_Task item_: Give back, unaltered, the lines from the one with "Task: Open the Edit menu" to the end of the material, omitting pictures.

_Provided data_:

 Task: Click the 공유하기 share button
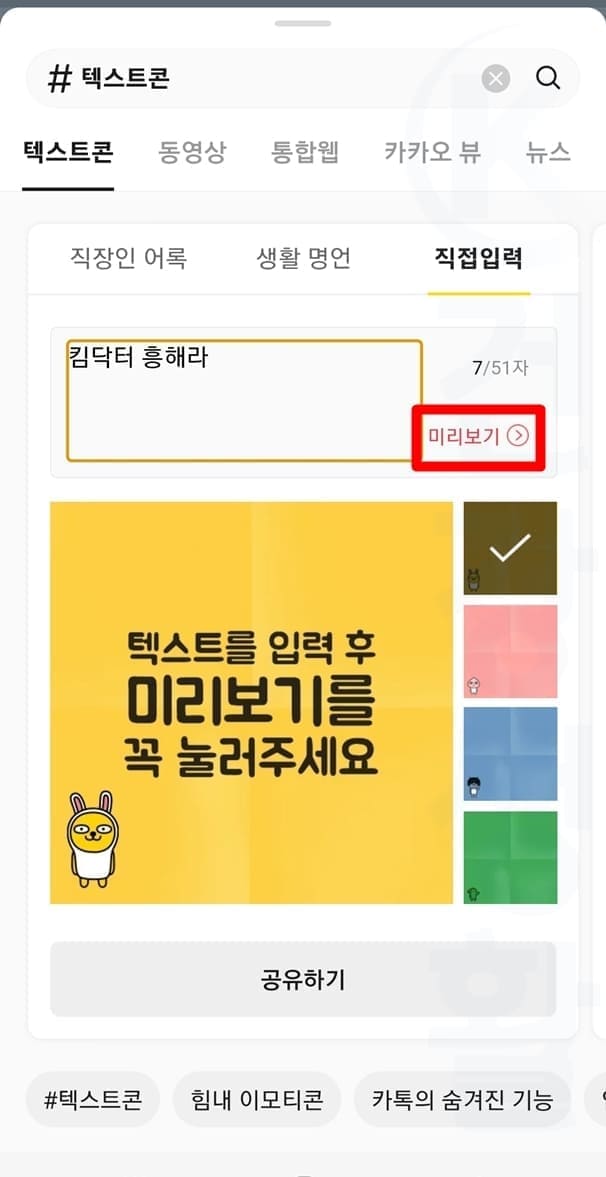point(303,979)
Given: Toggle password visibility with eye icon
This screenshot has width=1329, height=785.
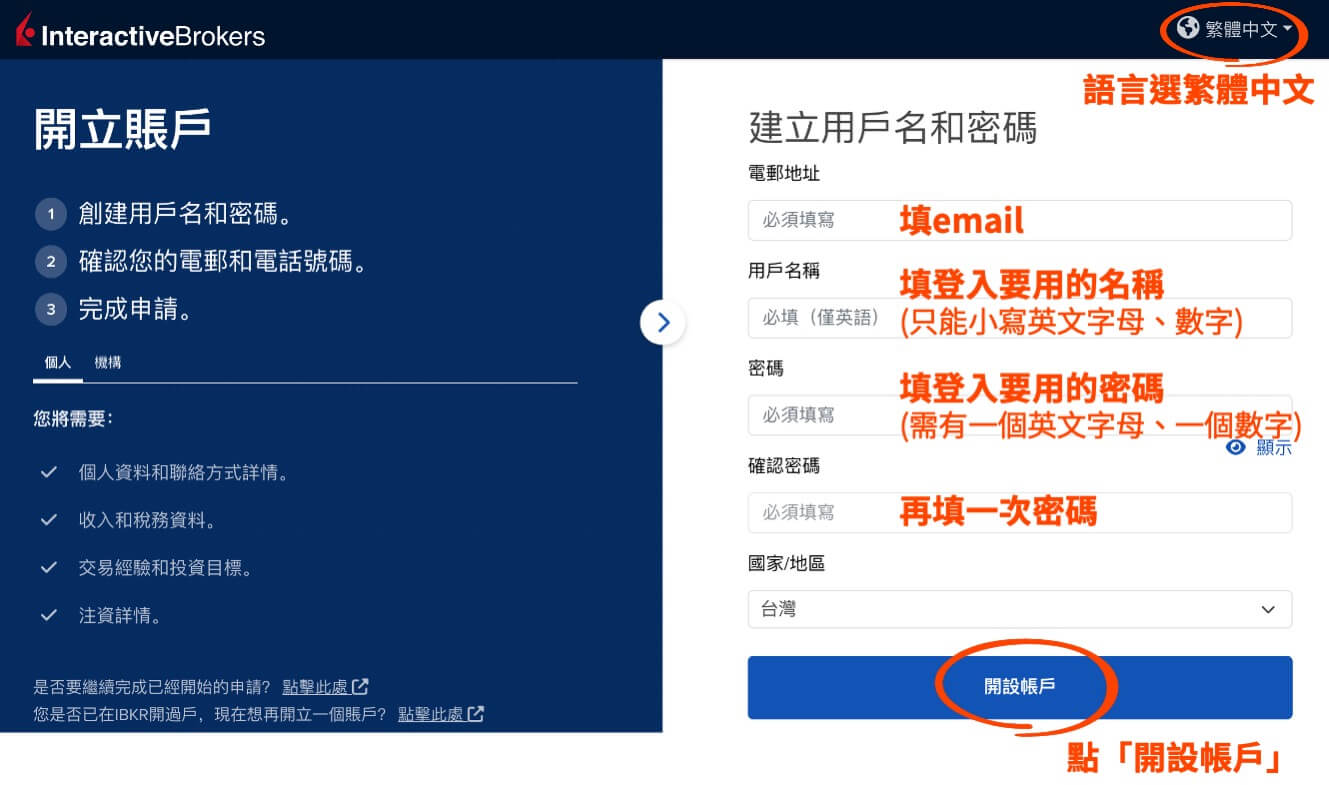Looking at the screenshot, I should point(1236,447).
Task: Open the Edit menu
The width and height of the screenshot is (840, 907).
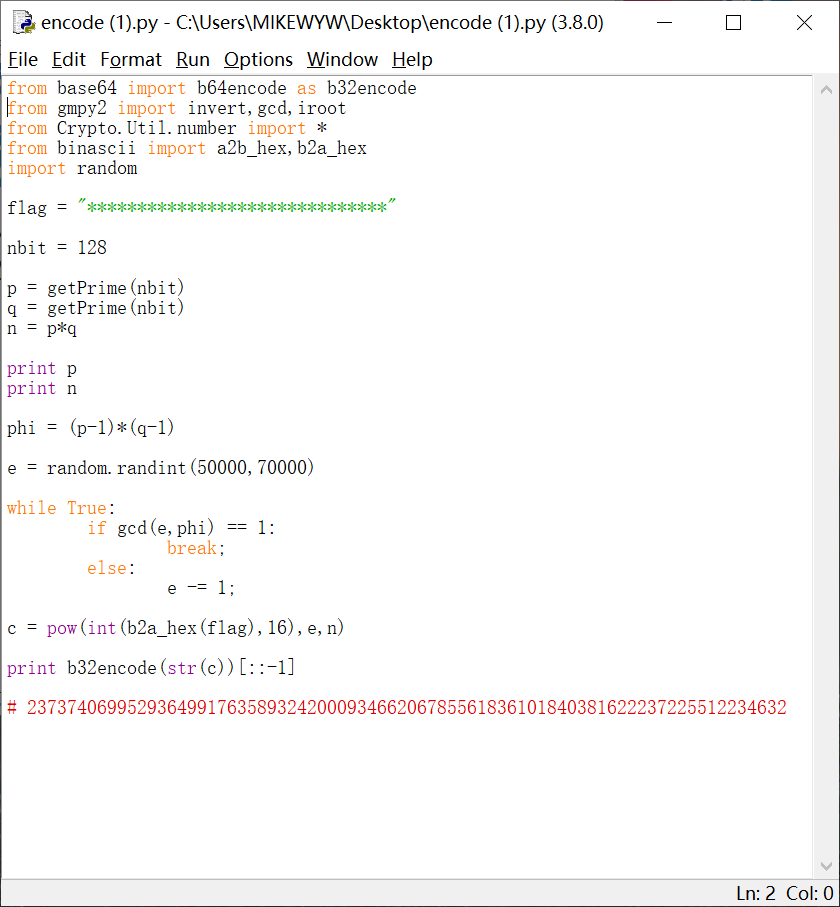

_Completed exercise_:
Task: Open the Edit menu
The width and height of the screenshot is (840, 907).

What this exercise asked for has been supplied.